Isso leva Pommier a discutir o problema das instituições políticas atuais: elas seriam incapazes de enfrentar o desafio de garantir a existência das gerações futuras e, pior, na medida em que prometem fazê-lo, acabam por promover ainda mais confusão no terreno já caótico. Alternativamente, uma instituição que preenchesse tal lacuna deveria ser de tipo supranacional, ao tempo em que respeitasse a soberania das nações (sem permanecerem restritas a seus limites), mas que não perdesse de vista o bem geral da humanidade e dos demais seres vivos, agora e no futuro.

A proposta analisada por Pommier, afinal, diz respeito ao que ele chama de princípio deliberativo (ou princípio de deliberação), apresentado como uma tentativa de orientar as decisões coletivas: sua convicção é de que “a responsabilidade orienta a deliberação e, os desvios dessa última podem ser superados pela responsabilidade” (DE, 125). A ideia parte do reconhecimento da diversidade de vozes participantes do diálogo deliberativo, vozes que, em suas diferenças, atuam de forma conjugada para preservar a natureza. Essa seria uma das formas de evitar a abstração da ideia de humanidade, dando-lhe concretude geográfica e histórica. Em outras palavras: “o sujeito deliberativo, então, não é um sujeito formal”, porque “ele está inscrito em um contexto socioambiental” (DE, 132). O mundo que deve ser preservado para o futuro é um mundo de diferenças, conclui Pommier, ressaltando que, malgrado isso, trata-se sempre de preservar um “mundo comum” e isso depende também do reconhecimento das diferentes posições econômicas dos países (especialmente quando se tem em mente as relações norte-sul). Trata-se, portanto, de uma proposta ecocosmopolítica, na qual importa fazer aparecer os sujeitos que deliberam como sujeitos ecológicos. Por trazer à tona diferentes vozes, a deliberação também desenha um diagnóstico das violações e das demandas. O exemplo desse tipo de participação deliberativa trazidos por Pommier vão desde o testemunho do que poderíamos chamar de mártires ambientais, até a ação dos movimentos sociais e das ONGs, por exemplo.

- [DADOS DE ORIGEM]

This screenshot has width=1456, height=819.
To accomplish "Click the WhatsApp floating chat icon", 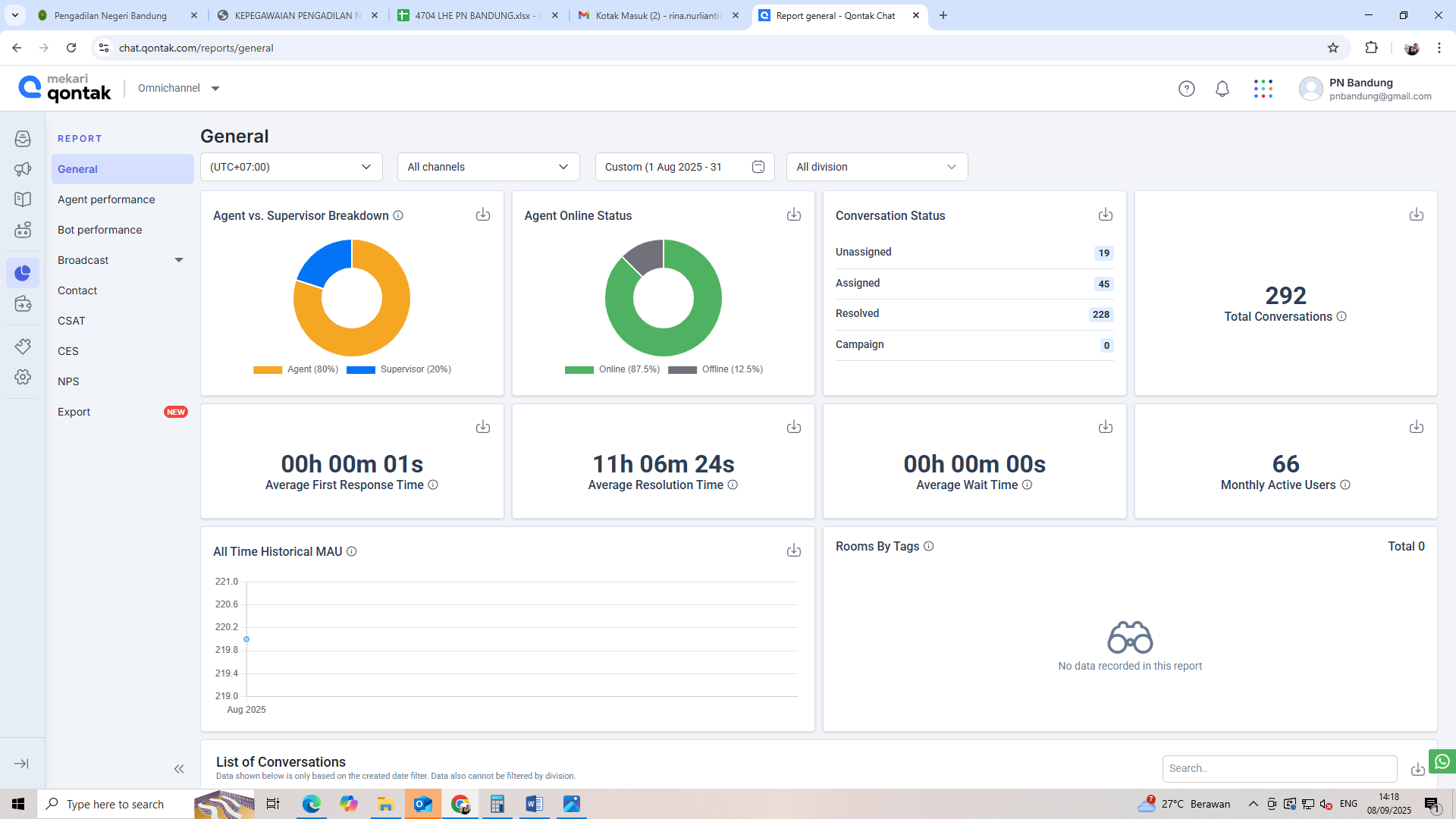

- [AÇÕES A REALIZAR]
A: No texto sobre o princípio deliberativo, que nome Pommier dá à proposta que ele analisa?
B: Cite do texto sobre o princípio deliberativo o trecho que começa em “Isso leva Pommier” e segue até “e no futuro.”.

- [RESPOSTAS EM ORDEM]
A: Princípio deliberativo, ou princípio de deliberação.

B:
Isso leva Pommier a discutir o problema das instituições políticas atuais: elas seriam incapazes de enfrentar o desafio de garantir a existência das gerações futuras e, pior, na medida em que prometem fazê-lo, acabam por promover ainda mais confusão no terreno já caótico. Alternativamente, uma instituição que preenchesse tal lacuna deveria ser de tipo supranacional, ao tempo em que respeitasse a soberania das nações (sem permanecerem restritas a seus limites), mas que não perdesse de vista o bem geral da humanidade e dos demais seres vivos, agora e no futuro.